Evidence was found that high maternal BMI before conception as well as excessive weight gain during pregnancy promote a fetal growth spurt, resulting in an increased birth weight. 41,42 Consistently, women with T2DM in our study population were more obese and BMI at admission correlated positively with the rate of birth weight ≥4000 g. Taken together, these findings indicate that the impact of high maternal prepregnancy BMI might be greater than that of maternal hyperglycemia on infantile birth weight. 41,42
Pregnancy outcome in T1DM during 1995–2000 vs. 2001–2006
Consistent with studies from France 3,43 and Northern Ireland, 44 our data showed no improvement in the rate of congenital birth defects or perinatal death in T1DM women over time. However, the frequency of neonatal hypoglycemia within the first 24 hours after delivery and the rate of birth weight ≥4000 g decreased, although not statistically significantly. Causal factors for the constant rate of adverse pregnancy outcomes were not found in the present study but might involve the missing amelioration of glycemic control or the observed changes in the risk factor profile. Increased BMI, which has emerged as a prevalent risk factor in women with T1DM in our study collective, has been shown to be independently associated with an adverse pregnancy outcome. 34 It might be hypothesized that the additional promotion of pregnancy-induced insulin resistance by obesity might, in part, account for the continuously poor pregnancy outcome of T1DM women.

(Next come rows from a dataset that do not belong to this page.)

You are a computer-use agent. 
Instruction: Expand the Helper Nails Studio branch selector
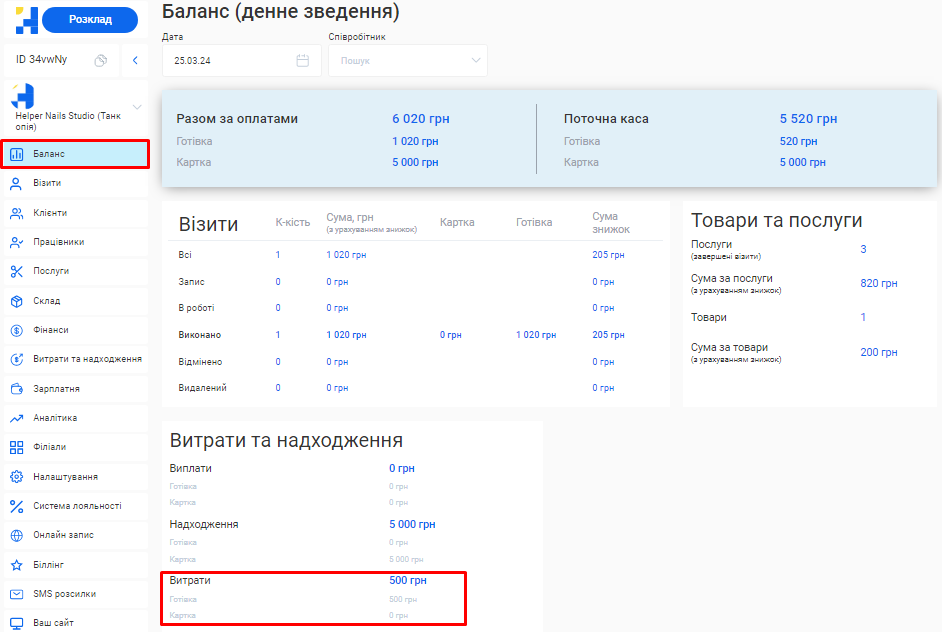click(x=137, y=107)
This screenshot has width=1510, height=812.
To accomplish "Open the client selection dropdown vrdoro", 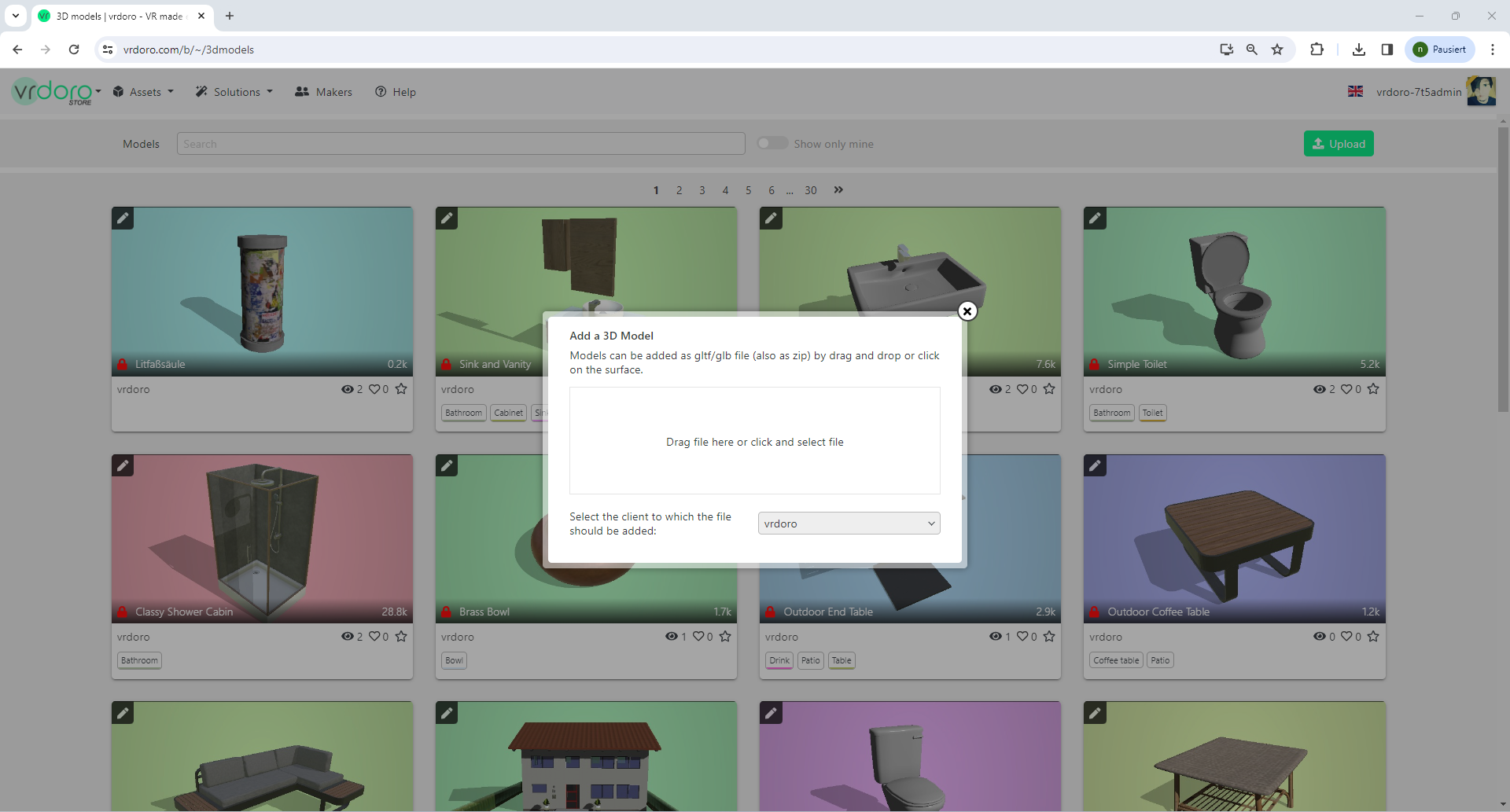I will (849, 524).
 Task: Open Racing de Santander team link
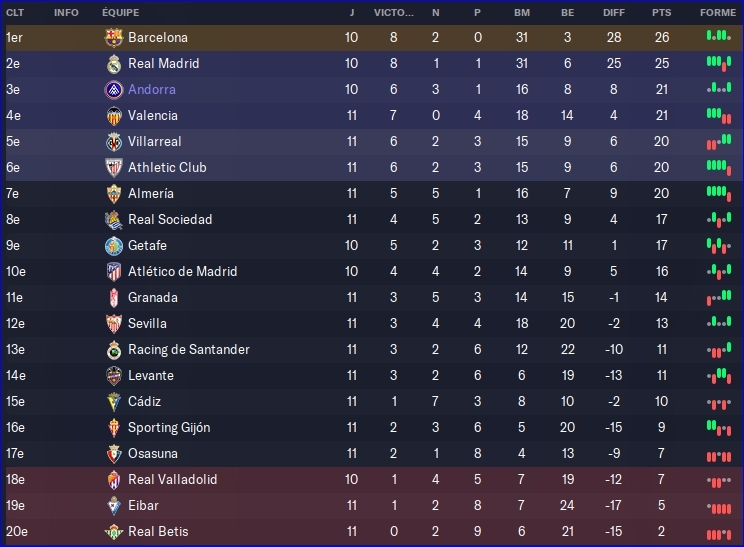click(x=188, y=349)
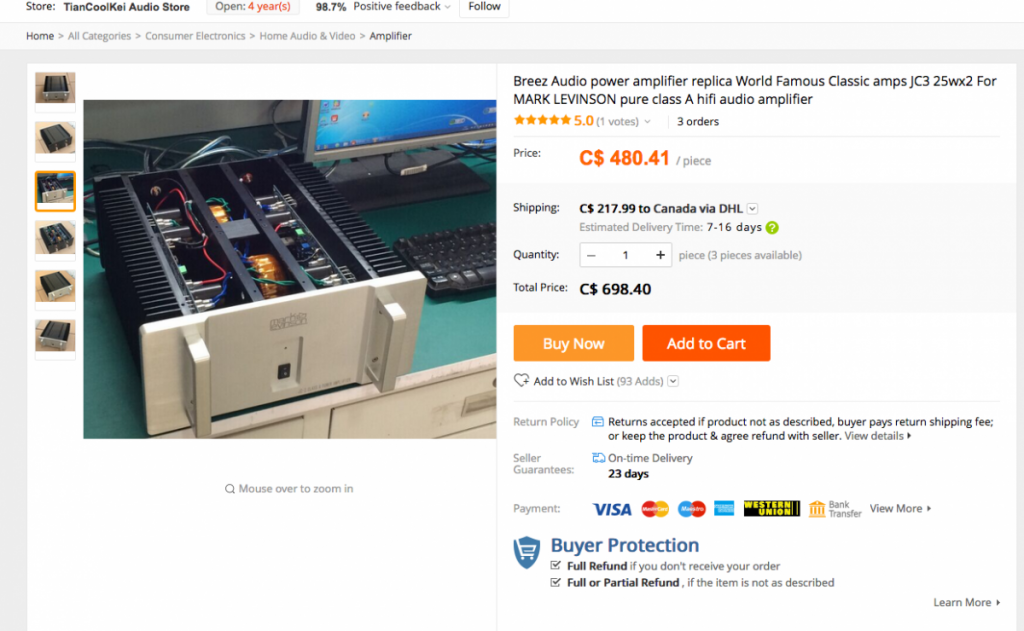Screen dimensions: 1024x631
Task: Click the five-star rating icons
Action: click(542, 120)
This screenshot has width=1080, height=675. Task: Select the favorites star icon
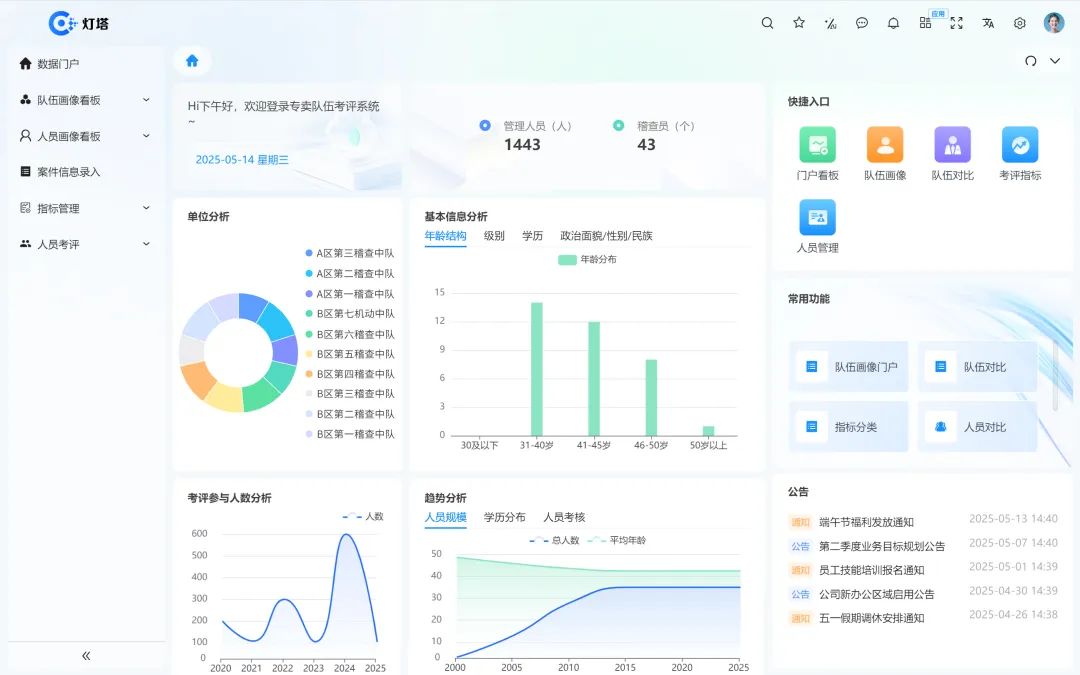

Although the percentage of planned pregnancies remained unchanged over time and despite the introduction of SOP containing prepregnancy management protocols, more women with planned pregnancies had HbA1c ≥7.5% at admission in the most recent period (Table 1). This finding corroborates the need for contraceptives until target HbA1c values are achieved, as adverse pregnancy outcome rates increase markedly with worse glycemic control.
Conclusions
In addition to HbA1c, other risk factors, especially high BMI, strongly influence pregnancy outcome. The higher prevalence of these risk factors in T2DM might compensate for the better glycemic control, resulting in a pregnancy outcome comparable to that of T1DM. The rates of fatal outcome and congenital birth defects in T1DM remained unchanged over time, possibly because of the lack of amelioration of HbA1c levels and the increasing BMI.
Footnotes
Acknowledgments
We thank Mrs. K. Hang and Mrs. M. Hatschka for helping with logistics. The study was supported in part by the Medical Scientific Fund of the Mayor of Vienna (No. 09063) to A.K.-W.
Disclosure Statement
The authors have no conflicts of interest to report.